EGU General Assembly 2021
© Author(s) 2021. This work is distributed under
the Creative Commons Attribution 4.0 License.

A Bayesian data assimilation approach to estimating land-use change

Peter E. Levy
Peter E. Levy
  • Centre for Ecology and Hydrology, Ecosystem Modelling, Penicuk, Midlothian, United Kingdom of Great Britain – England, Scotland, Wales (

The aim of this work was to make improved estimates of land-use change in the UK, using multiple sources of data. We applied a method for estimating land-use change using a Bayesian data assimilation approach. This allows us to constrain estimates of gross land-use change with national-scale census data, whilst retaining the detailed information available from several other sources. We produced a time series of maps describing our best estimate of land-use change given the available data, as well as the full posterior distribution of this space-time data cube. This quantifies the joint probability distribution of the parameters, and properly propagates the uncertainty from input data to final output.
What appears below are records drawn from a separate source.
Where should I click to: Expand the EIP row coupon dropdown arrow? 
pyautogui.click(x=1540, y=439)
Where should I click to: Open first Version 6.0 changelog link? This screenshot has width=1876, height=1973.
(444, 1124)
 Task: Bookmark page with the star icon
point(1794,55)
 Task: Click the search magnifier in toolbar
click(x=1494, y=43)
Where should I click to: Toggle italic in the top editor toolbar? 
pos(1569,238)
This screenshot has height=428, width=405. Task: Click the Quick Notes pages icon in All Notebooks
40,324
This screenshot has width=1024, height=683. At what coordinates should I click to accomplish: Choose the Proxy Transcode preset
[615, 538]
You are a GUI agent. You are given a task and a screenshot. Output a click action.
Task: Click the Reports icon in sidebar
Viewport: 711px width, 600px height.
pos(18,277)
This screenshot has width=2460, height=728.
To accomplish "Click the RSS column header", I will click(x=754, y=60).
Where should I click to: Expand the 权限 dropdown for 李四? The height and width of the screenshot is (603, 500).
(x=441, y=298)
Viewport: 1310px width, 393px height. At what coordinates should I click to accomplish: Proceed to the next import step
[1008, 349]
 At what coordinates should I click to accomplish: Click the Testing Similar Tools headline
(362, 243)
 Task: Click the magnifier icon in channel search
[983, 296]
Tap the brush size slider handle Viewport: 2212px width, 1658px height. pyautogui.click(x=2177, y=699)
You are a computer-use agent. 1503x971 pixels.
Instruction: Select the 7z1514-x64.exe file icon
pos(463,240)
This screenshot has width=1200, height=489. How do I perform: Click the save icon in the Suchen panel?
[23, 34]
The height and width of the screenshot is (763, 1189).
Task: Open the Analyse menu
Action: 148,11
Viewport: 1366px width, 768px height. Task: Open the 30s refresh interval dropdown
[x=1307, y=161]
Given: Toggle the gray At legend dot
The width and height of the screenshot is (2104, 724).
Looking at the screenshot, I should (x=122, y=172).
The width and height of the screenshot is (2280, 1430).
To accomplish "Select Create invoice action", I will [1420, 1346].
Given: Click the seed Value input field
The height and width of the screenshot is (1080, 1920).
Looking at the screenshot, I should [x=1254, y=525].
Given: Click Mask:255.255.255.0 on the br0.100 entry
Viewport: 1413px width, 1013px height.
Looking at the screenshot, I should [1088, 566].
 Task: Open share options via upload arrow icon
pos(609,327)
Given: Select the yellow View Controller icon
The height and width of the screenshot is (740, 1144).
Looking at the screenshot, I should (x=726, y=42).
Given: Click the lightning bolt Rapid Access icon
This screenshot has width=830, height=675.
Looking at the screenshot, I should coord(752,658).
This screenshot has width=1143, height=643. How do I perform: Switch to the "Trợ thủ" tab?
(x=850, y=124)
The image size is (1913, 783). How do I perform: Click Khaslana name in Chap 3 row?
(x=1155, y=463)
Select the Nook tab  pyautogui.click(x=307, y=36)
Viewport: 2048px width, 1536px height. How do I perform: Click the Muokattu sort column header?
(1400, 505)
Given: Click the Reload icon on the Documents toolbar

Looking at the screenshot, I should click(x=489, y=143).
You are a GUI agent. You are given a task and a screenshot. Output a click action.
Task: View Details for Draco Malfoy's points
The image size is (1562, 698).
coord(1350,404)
The output data has been summarised in the form of land-use vectors. The results show that we can provide improved estimates of past land-use change using this method. The main advantage of the approach is that it provides a coherent, generalised framework for combining multiple disparate sources of data, and adding further sources of data in future is straightforward.

How to cite: Levy, P. E.: A Bayesian data assimilation approach to estimating land-use change, EGU General Assembly 2021, online, 19–30 Apr 2021, EGU21-15126,, 2021.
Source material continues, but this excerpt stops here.